Fais-moi rêver

Film français de Katu Jacky

Avec Fabienne Babe, Rachid Djaïdani, Sacha Bourdo, Antoine





Par Frédéric-Pierre Saget
 
Sortie le 11-02-2004

Durée: 1h20

 

Besoin d'une bonne carte routière et d'un shampoing

Alice est blonde, elle bosse dans un vidéo-club et trouve que sa vie,  «ben, c'est de la merde».

Jusqu'au jour où elle rencontre Mickey, un super grand gangster qui vole des cassettes vidéo et des caisses. Et là, c'est l'amour, le grand, la virée façon Bonnie and Clyde mais en moins classieux. Et c'est Jacky Katu qui met en boîte tout ça avec un certain décalage et qui appelle son premier long-métrage Fais-moi rêver.

Dans un premier temps, on se demande si cette petite prière est celle de l'héroïne face à Mickey ou celle que le spectateur a faite au réalisateur avant qu'il tourne. C'est un rêve qu'on voit sur l'écran, c'est clair. La petite vie minable des personnages est haute en couleur et en kitch. De  Mickey, jeune beur de banlieue, habillé en mafieux et qui offre des nuits au Ritz, à son ami Francky, faux parrain qui parle d'éthique, rien n'est réel. C'est beau comme un cadeau Bonux des années quatre-vingts. Le jeu des acteurs est décalé en diable et on n'y croit pas une seconde. Mais c'est fait pour, de toute façon.
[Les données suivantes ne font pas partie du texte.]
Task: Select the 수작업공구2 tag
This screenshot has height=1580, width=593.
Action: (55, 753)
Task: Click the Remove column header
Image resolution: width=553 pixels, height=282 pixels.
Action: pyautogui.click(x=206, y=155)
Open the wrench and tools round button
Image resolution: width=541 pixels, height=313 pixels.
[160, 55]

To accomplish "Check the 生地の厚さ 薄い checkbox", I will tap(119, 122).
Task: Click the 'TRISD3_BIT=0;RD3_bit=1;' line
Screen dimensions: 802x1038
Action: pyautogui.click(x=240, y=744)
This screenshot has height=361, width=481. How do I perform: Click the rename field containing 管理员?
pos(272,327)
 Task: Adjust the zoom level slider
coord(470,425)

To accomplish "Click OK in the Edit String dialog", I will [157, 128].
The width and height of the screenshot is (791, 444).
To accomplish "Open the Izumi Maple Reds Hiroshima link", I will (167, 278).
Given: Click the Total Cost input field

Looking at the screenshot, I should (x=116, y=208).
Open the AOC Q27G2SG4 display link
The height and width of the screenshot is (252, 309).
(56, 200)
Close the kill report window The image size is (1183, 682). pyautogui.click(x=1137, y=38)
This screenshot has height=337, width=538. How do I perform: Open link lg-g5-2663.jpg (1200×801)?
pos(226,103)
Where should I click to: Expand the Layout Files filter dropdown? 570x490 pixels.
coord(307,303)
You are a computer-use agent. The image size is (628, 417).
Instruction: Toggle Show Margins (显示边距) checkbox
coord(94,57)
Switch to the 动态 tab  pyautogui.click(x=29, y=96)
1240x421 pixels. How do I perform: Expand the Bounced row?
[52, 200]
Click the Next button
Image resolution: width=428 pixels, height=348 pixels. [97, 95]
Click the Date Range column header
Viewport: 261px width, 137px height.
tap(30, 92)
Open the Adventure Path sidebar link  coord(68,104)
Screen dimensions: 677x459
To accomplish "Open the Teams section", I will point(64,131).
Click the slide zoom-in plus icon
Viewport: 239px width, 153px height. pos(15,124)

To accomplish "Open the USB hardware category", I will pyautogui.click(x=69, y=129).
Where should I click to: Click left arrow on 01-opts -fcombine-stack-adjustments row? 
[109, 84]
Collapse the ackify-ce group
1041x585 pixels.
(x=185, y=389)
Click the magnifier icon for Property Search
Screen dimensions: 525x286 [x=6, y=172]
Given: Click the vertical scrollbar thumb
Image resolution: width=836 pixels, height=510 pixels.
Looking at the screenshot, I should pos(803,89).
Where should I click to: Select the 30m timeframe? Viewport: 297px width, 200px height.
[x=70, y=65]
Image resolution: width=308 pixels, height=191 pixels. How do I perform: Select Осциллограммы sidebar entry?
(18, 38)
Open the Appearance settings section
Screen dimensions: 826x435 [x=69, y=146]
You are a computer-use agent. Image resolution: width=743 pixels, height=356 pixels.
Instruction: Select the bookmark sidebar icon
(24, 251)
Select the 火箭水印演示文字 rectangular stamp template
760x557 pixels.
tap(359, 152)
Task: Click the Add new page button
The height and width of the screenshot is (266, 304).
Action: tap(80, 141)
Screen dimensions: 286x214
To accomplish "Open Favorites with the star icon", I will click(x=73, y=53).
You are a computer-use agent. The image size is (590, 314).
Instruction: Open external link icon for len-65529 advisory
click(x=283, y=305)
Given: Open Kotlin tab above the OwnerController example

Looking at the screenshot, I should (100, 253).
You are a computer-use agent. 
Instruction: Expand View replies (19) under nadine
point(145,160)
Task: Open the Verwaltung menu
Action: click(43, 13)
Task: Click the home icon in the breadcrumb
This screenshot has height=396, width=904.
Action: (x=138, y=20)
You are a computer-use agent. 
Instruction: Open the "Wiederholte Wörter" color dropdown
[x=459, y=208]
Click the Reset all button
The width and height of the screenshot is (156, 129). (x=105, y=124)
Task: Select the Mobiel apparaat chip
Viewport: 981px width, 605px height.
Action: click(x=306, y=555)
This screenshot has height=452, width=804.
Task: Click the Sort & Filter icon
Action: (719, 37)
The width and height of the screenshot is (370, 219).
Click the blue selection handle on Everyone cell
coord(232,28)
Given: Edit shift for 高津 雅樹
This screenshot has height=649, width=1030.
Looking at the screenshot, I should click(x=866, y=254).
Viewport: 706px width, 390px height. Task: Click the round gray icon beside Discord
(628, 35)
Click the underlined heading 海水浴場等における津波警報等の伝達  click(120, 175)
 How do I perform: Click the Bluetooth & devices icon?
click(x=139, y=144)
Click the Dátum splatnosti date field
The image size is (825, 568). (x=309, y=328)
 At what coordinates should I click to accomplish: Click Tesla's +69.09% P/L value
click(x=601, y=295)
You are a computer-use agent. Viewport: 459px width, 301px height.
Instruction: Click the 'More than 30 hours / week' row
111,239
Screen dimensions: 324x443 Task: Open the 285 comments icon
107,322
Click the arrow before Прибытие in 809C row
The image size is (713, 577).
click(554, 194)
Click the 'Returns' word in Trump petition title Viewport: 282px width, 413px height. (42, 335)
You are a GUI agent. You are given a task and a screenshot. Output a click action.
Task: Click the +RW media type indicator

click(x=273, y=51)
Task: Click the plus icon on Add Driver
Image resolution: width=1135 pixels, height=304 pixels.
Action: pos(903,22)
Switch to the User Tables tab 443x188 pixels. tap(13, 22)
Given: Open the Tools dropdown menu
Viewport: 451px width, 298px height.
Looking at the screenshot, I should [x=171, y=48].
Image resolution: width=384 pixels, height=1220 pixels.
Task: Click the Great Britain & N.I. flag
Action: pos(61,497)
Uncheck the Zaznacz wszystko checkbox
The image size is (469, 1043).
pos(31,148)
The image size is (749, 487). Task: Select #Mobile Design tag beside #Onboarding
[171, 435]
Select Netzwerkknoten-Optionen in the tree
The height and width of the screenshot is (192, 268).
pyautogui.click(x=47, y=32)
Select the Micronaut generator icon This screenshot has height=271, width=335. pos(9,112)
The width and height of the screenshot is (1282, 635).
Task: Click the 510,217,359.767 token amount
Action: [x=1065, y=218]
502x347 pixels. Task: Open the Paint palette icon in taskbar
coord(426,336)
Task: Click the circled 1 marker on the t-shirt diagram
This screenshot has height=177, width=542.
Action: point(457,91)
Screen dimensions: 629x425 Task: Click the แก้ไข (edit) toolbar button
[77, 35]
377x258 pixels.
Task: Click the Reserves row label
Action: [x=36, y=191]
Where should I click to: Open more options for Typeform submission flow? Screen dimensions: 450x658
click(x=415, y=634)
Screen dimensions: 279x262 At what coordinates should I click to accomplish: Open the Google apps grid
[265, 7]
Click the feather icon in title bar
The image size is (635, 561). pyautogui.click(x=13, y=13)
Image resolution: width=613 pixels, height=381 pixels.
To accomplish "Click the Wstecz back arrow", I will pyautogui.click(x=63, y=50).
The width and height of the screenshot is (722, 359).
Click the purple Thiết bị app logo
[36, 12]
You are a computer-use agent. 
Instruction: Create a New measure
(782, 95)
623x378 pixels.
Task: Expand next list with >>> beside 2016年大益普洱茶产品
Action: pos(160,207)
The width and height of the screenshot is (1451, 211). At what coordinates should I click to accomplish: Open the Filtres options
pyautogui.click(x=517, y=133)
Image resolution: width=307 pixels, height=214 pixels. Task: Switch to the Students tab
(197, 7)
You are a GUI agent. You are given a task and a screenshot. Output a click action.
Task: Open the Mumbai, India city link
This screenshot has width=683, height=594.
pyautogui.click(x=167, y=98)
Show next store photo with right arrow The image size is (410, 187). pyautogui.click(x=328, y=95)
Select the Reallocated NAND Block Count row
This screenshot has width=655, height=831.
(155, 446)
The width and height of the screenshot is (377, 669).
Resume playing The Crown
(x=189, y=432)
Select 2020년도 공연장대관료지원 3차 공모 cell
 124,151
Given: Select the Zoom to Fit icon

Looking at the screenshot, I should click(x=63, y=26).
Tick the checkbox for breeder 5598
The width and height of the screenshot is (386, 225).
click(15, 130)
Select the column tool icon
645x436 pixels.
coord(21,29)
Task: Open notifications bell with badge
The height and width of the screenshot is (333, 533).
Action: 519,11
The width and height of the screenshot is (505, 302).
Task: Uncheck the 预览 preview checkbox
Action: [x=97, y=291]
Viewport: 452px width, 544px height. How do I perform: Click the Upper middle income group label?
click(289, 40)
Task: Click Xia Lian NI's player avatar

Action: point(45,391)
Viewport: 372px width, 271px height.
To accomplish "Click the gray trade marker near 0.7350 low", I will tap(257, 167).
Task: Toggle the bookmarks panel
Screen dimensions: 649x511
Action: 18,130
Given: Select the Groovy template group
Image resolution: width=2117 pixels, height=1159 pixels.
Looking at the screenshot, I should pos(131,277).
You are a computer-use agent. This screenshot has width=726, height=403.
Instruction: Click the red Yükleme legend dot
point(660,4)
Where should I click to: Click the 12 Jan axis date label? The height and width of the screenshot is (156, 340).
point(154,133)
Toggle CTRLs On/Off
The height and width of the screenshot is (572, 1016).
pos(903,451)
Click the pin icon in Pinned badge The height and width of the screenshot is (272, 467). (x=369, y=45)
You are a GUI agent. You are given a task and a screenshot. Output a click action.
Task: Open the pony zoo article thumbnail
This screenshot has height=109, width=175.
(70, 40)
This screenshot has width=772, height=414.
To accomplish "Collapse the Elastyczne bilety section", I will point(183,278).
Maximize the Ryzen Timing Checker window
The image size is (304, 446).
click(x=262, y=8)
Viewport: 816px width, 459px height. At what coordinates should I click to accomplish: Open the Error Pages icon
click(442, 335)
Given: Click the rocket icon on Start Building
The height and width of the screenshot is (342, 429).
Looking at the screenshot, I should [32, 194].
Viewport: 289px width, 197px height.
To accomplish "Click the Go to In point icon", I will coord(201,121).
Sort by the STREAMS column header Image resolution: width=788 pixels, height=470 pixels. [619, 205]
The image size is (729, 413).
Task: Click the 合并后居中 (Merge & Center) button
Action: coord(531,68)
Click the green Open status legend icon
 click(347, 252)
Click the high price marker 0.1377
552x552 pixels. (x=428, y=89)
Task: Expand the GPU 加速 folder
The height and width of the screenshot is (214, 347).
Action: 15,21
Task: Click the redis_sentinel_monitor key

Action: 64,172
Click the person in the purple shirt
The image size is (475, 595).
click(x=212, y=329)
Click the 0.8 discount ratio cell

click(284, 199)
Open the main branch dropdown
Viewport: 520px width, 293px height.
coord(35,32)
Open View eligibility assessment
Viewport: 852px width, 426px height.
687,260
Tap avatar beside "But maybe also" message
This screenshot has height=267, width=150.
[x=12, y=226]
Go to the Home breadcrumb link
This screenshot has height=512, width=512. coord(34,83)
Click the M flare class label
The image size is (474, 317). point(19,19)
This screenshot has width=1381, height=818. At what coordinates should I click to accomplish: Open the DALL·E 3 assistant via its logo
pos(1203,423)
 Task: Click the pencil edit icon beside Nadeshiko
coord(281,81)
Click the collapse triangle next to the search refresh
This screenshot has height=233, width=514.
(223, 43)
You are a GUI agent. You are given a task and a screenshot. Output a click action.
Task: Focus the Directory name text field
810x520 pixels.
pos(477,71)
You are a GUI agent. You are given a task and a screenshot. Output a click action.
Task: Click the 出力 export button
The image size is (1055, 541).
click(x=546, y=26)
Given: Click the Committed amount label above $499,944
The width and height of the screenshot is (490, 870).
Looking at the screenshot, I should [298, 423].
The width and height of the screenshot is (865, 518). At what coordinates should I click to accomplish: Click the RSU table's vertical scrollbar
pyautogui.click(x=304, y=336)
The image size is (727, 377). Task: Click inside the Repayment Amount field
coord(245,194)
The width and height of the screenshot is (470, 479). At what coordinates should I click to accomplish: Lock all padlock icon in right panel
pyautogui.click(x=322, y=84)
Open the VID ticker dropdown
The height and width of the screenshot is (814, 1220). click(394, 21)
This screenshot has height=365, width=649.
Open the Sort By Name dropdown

Le problème n'est pas là ; non, le problème, c'est que ça ne fonctionne pas. Allez savoir pourquoi, si c'est parce que les dialogues sont un peu mal fichus ou parce que les gags un peu trop mal foutus, le fait est que le mal est là. Cela pourrait être délire, mais ça l'est pas. C'est tout pavé de bonnes intentions, d'envie de s'envoler avec du rose bonbon, de transformer les menottes en  alliance, de voir la vie en rose et de trouver le bonheur sous le bitume. On dirait Filles perdues cheveux gras mais sans les chansons et la petite étincelle qui faisait de ce film une comédie légère qui pouvait plaire à tous. Là, ben ça plaira à ceux qui sont dans le trip, bien à fond dans le trip et qui ont la nostalgie des francs (le film date de 2000) mais pas à trop beaucoup de gens. Tant pis, c'est pas grave, la prochaine fois, Katu n'aura qu'à faire un truc un chouia plus mieux. Il manque peu pour que ce soit cooool. Mais on le sent bien, le peu.